◆ **Exercise data**:
------------------------------------------------------------------------

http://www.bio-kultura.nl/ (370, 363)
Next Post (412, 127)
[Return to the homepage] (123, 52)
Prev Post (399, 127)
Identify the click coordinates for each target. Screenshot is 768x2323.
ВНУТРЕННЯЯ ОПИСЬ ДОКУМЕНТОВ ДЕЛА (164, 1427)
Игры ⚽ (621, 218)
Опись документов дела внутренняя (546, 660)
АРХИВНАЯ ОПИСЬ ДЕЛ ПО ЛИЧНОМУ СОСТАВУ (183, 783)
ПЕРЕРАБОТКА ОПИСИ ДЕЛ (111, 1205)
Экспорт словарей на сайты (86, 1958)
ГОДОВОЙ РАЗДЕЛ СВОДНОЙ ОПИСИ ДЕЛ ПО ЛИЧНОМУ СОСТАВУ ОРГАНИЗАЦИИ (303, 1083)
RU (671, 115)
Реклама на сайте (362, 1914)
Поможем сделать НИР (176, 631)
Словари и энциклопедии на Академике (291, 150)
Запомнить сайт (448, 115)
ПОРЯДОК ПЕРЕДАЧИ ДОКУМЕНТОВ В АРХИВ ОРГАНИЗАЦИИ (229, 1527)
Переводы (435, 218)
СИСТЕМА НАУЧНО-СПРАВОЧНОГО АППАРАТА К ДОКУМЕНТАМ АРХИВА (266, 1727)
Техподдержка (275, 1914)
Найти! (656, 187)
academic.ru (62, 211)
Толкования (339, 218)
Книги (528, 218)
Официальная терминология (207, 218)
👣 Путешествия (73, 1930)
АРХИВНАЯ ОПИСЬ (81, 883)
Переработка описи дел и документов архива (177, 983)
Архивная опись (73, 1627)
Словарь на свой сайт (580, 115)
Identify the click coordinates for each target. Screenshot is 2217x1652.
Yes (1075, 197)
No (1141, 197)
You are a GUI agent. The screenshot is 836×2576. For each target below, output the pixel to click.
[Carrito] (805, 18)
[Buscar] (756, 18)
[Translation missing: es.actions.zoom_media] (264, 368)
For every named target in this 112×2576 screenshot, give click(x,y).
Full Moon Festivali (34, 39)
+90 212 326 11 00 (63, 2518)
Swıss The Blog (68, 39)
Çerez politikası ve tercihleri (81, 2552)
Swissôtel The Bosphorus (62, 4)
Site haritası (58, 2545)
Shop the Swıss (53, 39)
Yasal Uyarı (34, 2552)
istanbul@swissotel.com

------------------------------------------------------------------------

Please reproduce the material in its entirety, exactly as it stands.

http://www.bio-kultura.nl/ (370, 363)
Next Post (412, 127)
[Return to the homepage] (123, 52)
Prev Post (399, 127)
Identify the click coordinates for each target. Screenshot is 768x2323.
ВНУТРЕННЯЯ ОПИСЬ ДОКУМЕНТОВ ДЕЛА (164, 1427)
Игры ⚽ (621, 218)
Опись документов дела внутренняя (546, 660)
АРХИВНАЯ ОПИСЬ ДЕЛ ПО ЛИЧНОМУ СОСТАВУ (183, 783)
ПЕРЕРАБОТКА ОПИСИ ДЕЛ (111, 1205)
Экспорт словарей на сайты (86, 1958)
ГОДОВОЙ РАЗДЕЛ СВОДНОЙ ОПИСИ ДЕЛ ПО ЛИЧНОМУ СОСТАВУ ОРГАНИЗАЦИИ (303, 1083)
RU (671, 115)
Реклама на сайте (362, 1914)
Поможем сделать НИР (176, 631)
Словари и энциклопедии на Академике (291, 150)
Запомнить сайт (448, 115)
ПОРЯДОК ПЕРЕДАЧИ ДОКУМЕНТОВ В АРХИВ ОРГАНИЗАЦИИ (229, 1527)
Переводы (435, 218)
СИСТЕМА НАУЧНО-СПРАВОЧНОГО АППАРАТА К ДОКУМЕНТАМ АРХИВА (266, 1727)
Техподдержка (275, 1914)
Найти! (656, 187)
academic.ru (62, 211)
Толкования (339, 218)
Книги (528, 218)
Официальная терминология (207, 218)
👣 Путешествия (73, 1930)
АРХИВНАЯ ОПИСЬ (81, 883)
Переработка описи дел и документов архива (177, 983)
Архивная опись (73, 1627)
Словарь на свой сайт (580, 115)
Identify the click coordinates for each target. Screenshot is 2217x1652.
Yes (1075, 197)
No (1141, 197)
You are a GUI agent. The screenshot is 836×2576. For each target below, output the pixel to click.
[Carrito] (805, 18)
[Buscar] (756, 18)
[Translation missing: es.actions.zoom_media] (264, 368)
For every named target in this 112×2576 screenshot, give click(x,y).
Full Moon Festivali (34, 39)
+90 212 326 11 00 (63, 2518)
Swıss The Blog (68, 39)
Çerez politikası ve tercihleri (81, 2552)
Swissôtel The Bosphorus (62, 4)
Site haritası (58, 2545)
Shop the Swıss (53, 39)
Yasal Uyarı (34, 2552)
istanbul@swissotel.com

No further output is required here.